§ SHORT TASK:
Rewrite the records below as a numbered list, leaving out the blank lines.

____________

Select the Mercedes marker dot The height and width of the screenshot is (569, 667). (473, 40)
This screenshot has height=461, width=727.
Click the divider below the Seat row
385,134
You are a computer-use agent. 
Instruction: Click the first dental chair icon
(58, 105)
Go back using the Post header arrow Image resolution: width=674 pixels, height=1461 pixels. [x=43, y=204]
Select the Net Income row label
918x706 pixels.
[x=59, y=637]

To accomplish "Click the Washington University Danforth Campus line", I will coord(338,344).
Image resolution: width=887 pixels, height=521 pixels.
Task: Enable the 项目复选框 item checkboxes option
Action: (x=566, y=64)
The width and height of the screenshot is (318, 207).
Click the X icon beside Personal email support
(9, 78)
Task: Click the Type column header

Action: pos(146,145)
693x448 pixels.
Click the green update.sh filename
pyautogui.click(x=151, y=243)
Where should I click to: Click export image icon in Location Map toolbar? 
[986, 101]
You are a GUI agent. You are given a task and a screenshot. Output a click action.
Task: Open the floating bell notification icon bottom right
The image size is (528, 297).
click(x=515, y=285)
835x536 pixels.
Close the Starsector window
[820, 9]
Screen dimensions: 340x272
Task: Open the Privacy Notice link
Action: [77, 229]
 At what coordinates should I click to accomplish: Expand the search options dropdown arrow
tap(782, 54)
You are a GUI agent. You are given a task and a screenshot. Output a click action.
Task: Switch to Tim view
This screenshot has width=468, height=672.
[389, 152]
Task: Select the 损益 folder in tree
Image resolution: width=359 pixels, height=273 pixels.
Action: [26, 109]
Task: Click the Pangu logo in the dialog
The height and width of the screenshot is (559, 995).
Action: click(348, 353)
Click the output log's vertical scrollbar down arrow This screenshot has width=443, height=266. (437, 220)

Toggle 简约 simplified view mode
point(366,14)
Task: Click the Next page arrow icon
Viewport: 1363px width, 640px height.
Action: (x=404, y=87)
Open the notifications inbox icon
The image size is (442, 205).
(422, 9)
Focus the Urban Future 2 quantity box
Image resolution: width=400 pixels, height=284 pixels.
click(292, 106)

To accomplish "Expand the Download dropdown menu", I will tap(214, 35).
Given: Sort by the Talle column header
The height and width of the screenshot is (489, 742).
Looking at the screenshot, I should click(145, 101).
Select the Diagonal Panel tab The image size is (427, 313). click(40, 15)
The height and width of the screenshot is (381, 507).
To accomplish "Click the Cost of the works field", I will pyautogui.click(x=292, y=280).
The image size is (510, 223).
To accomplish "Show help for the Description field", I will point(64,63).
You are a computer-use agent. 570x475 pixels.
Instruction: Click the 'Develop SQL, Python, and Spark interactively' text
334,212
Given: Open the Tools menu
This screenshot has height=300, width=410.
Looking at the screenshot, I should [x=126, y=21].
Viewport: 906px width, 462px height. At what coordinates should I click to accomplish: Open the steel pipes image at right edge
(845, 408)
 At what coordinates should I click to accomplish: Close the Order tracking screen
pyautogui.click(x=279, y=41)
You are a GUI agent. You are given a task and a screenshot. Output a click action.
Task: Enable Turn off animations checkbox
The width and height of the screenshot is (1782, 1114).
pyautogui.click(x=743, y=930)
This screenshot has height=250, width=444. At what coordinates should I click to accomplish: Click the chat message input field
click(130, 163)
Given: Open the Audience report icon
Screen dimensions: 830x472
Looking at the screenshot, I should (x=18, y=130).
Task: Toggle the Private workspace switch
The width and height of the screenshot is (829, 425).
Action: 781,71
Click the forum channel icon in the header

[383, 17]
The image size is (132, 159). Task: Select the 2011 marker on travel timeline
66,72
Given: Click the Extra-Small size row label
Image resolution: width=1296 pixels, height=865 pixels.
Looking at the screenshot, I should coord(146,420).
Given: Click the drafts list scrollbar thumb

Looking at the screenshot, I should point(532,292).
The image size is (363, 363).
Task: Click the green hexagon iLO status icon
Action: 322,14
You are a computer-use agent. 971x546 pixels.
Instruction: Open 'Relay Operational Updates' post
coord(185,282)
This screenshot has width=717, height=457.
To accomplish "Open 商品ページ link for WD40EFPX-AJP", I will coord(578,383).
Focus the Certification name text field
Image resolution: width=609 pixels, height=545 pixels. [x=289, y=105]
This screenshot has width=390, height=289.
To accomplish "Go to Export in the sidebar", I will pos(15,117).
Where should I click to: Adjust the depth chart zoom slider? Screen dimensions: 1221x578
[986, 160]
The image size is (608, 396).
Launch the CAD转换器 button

____________

§ SOLUTION FOR THIS TASK:
1. Select the Mercedes marker dot The height and width of the screenshot is (569, 667). (473, 40)
2. This screenshot has height=461, width=727.
3. Click the divider below the Seat row
4. 385,134
5. You are a computer-use agent. 
6. Instruction: Click the first dental chair icon
7. (58, 105)
8. Go back using the Post header arrow Image resolution: width=674 pixels, height=1461 pixels. [x=43, y=204]
9. Select the Net Income row label
10. 918x706 pixels.
11. [x=59, y=637]
12. To accomplish "Click the Washington University Danforth Campus line", I will coord(338,344).
13. Image resolution: width=887 pixels, height=521 pixels.
14. Task: Enable the 项目复选框 item checkboxes option
15. Action: (x=566, y=64)
16. The width and height of the screenshot is (318, 207).
17. Click the X icon beside Personal email support
18. (9, 78)
19. Task: Click the Type column header
20. Action: pos(146,145)
21. 693x448 pixels.
22. Click the green update.sh filename
23. pyautogui.click(x=151, y=243)
24. Where should I click to: Click export image icon in Location Map toolbar? 
25. [986, 101]
26. You are a GUI agent. You are given a task and a screenshot. Output a click action.
27. Task: Open the floating bell notification icon bottom right
28. The image size is (528, 297).
29. click(x=515, y=285)
30. 835x536 pixels.
31. Close the Starsector window
32. [820, 9]
33. Screen dimensions: 340x272
34. Task: Open the Privacy Notice link
35. Action: [77, 229]
36.  At what coordinates should I click to accomplish: Expand the search options dropdown arrow
37. tap(782, 54)
38. You are a GUI agent. You are given a task and a screenshot. Output a click action.
39. Task: Switch to Tim view
40. This screenshot has width=468, height=672.
41. [389, 152]
42. Task: Select the 损益 folder in tree
43. Image resolution: width=359 pixels, height=273 pixels.
44. Action: [26, 109]
45. Task: Click the Pangu logo in the dialog
46. The height and width of the screenshot is (559, 995).
47. Action: click(348, 353)
48. Click the output log's vertical scrollbar down arrow This screenshot has width=443, height=266. (437, 220)
49. Toggle 简约 simplified view mode
50. point(366,14)
51. Task: Click the Next page arrow icon
52. Viewport: 1363px width, 640px height.
53. Action: (x=404, y=87)
54. Open the notifications inbox icon
55. The image size is (442, 205).
56. (422, 9)
57. Focus the Urban Future 2 quantity box
58. Image resolution: width=400 pixels, height=284 pixels.
59. click(292, 106)
60. To accomplish "Expand the Download dropdown menu", I will tap(214, 35).
61. Given: Sort by the Talle column header
62. The height and width of the screenshot is (489, 742).
63. Looking at the screenshot, I should click(145, 101).
64. Select the Diagonal Panel tab The image size is (427, 313). click(40, 15)
65. The height and width of the screenshot is (381, 507).
66. To accomplish "Click the Cost of the works field", I will pyautogui.click(x=292, y=280).
67. The image size is (510, 223).
68. To accomplish "Show help for the Description field", I will point(64,63).
69. You are a computer-use agent. 570x475 pixels.
70. Instruction: Click the 'Develop SQL, Python, and Spark interactively' text
71. 334,212
72. Given: Open the Tools menu
73. This screenshot has height=300, width=410.
74. Looking at the screenshot, I should [x=126, y=21].
75. Viewport: 906px width, 462px height. At what coordinates should I click to accomplish: Open the steel pipes image at right edge
76. (845, 408)
77.  At what coordinates should I click to accomplish: Close the Order tracking screen
78. pyautogui.click(x=279, y=41)
79. You are a GUI agent. You are given a task and a screenshot. Output a click action.
80. Task: Enable Turn off animations checkbox
81. The width and height of the screenshot is (1782, 1114).
82. pyautogui.click(x=743, y=930)
83. This screenshot has height=250, width=444. At what coordinates should I click to accomplish: Click the chat message input field
84. click(130, 163)
85. Given: Open the Audience report icon
86. Screen dimensions: 830x472
87. Looking at the screenshot, I should (x=18, y=130).
88. Task: Toggle the Private workspace switch
89. The width and height of the screenshot is (829, 425).
90. Action: 781,71
91. Click the forum channel icon in the header
92. [383, 17]
93. The image size is (132, 159). Task: Select the 2011 marker on travel timeline
94. 66,72
95. Given: Click the Extra-Small size row label
96. Image resolution: width=1296 pixels, height=865 pixels.
97. Looking at the screenshot, I should coord(146,420).
98. Given: Click the drafts list scrollbar thumb
99. Looking at the screenshot, I should point(532,292).
100. The image size is (363, 363).
101. Task: Click the green hexagon iLO status icon
102. Action: 322,14
103. You are a computer-use agent. 971x546 pixels.
104. Instruction: Open 'Relay Operational Updates' post
105. coord(185,282)
106. This screenshot has width=717, height=457.
107. To accomplish "Open 商品ページ link for WD40EFPX-AJP", I will coord(578,383).
108. Focus the Certification name text field
109. Image resolution: width=609 pixels, height=545 pixels. [x=289, y=105]
110. This screenshot has width=390, height=289.
111. To accomplish "Go to Export in the sidebar", I will pos(15,117).
112. Where should I click to: Adjust the depth chart zoom slider? Screen dimensions: 1221x578
113. [986, 160]
114. The image size is (608, 396).
115. Launch the CAD转换器 button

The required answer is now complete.